Norfolk and Suffolk NHS Trust: Gran died during 280-mile transfer
A grandmother died on a motorway hard shoulder as she returned home from mental health treatment some 280 miles away.
Peggy Copeman, 81, was being transferred to Norfolk from an out-of-area placement in Somerset when she died on Monday.
Her daughter Maxine Fulcher said Norfolk and Suffolk NHS Foundation Trust "might as well have sent her to the moon and back".
The trust has apologised.
Mrs Copeman, of New Buckenham, Norfolk, was transported by a patient transfer minibus to Taunton's specialist Cygnet Hospital on Friday, as no beds were available nearer to her home.
However, on Monday a bed became available at Norwich's Julian Hospital but during her return journey Mrs Copeland died.
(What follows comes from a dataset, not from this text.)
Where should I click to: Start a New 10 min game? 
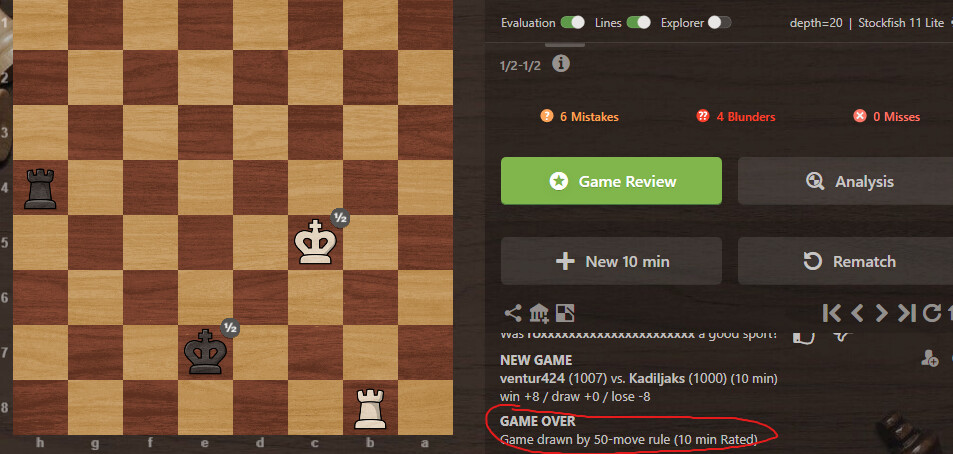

Mrs Fulcher said she was called and told her mother, who had early-stage vascular dementia, had become distressed and stopped breathing on the M11, south of Cambridge.
"I just want to know what happened to my mum and why - why she was travelling and why she didn't make it back to Norfolk," she said.
She added: "They might as well have sent her to the moon and back."
Her husband Nick said: "This should never have happened.
"She should be celebrating Christmas with us. This isn't the way we wanted it to end and we don't want this to happen to other families because this is the devastation that it leaves behind."
Norfolk and Suffolk NHS Foundation Trust said it had sent its condolences to Mrs Copeman's family and was "determined" to find out what happened.
It added "in a perfect health care system" no-one should have to travel that far for treatment.
"We are determined to eliminate out-of-area placements for this kind of situation," Daniel Dalton, the trust's chief medical officer, said.
Currently 12 of the trust's patients are being cared for outside Norfolk and Suffolk, despite management at the failing trust having made it a "top priority" to stop them.
Cygnet Health Care, which runs the hospital in Taunton, said it would work with the trust during its investigation.